I did not in fact know that, but I like it!

Magpiecomplex · 25/03/2025 16:47

Britinme · 25/03/2025 16:00

I did not in fact know that, but I like it!

And of course lily of the valley is really quite toxic, which also seems appropriate somehow.

FuzzyPuffling · 25/03/2025 18:21

Hello!
I've been a bit awol with life stuff but apart from being tired, it's settling.
Hello quokkas, capybara, gerbils, red panda, goats, Spartipus, Colin, seagulls...
And of course all animal and human incarnations of Bluestockingers.

The Bluestocking - where Spring has sprung and the grass is riz.
Magpiecomplex · 25/03/2025 18:23

👋🏻👋🏻 Fuzzy!

lcakethereforeIam · 25/03/2025 18:47

Somebody left a mahoosive bar of chocolate leaning against the front of the pub. I had the choice of gnawing through it to get in or, the sensible option, use a different door.

Anyway...I think I need a lie down...and a flannel.

DeanElderberry · 25/03/2025 18:50

Fuzzers! You missed the St Patrick's day parade, you would have been wonderful, you could have represented puffinkind.

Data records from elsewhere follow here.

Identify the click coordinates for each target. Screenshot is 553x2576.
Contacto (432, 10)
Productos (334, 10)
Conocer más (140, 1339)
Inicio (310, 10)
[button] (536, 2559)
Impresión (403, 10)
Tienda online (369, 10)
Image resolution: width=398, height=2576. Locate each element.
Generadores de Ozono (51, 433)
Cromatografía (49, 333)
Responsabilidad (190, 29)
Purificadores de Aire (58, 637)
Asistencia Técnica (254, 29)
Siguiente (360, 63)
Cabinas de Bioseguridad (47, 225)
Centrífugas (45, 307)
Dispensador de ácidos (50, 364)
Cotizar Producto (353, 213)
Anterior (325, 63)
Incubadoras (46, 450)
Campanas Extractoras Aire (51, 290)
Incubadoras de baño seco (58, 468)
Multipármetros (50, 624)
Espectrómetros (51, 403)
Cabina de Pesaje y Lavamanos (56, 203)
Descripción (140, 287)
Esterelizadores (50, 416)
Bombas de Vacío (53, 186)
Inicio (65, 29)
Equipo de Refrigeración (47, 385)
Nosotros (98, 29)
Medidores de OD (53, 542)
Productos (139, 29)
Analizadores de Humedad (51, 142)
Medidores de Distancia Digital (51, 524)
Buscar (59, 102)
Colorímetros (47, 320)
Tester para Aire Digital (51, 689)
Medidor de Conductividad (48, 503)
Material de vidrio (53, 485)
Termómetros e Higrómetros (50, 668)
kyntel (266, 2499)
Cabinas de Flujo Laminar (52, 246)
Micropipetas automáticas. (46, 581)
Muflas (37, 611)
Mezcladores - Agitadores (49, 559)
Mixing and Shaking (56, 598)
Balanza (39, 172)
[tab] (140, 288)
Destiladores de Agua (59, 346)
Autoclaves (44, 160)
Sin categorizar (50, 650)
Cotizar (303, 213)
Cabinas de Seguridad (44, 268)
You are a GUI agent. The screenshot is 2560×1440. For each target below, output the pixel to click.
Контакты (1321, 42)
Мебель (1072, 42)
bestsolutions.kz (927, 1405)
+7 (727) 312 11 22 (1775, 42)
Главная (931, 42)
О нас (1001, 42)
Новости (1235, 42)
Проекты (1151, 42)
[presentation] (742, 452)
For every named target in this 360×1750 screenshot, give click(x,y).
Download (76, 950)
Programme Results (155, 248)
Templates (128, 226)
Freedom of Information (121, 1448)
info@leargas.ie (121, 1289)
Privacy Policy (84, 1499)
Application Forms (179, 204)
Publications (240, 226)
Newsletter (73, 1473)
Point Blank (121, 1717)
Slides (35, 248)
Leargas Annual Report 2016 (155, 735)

MarieDeGournay · 25/03/2025 18:53

Hello Fuzz! Nice to see you.

We recently discovered that a ginormous bar of chocolate placed in front of the door keeps all the difficult aspects of life out, so come on in and leave life's difficulties behind the big bar of chocol.... oh CakeI you've just eaten through it, haven't you...🙄
😄

ErrolTheDragon · 25/03/2025 19:01

Many of the best cakes are liberally coated in chocolate, tbf.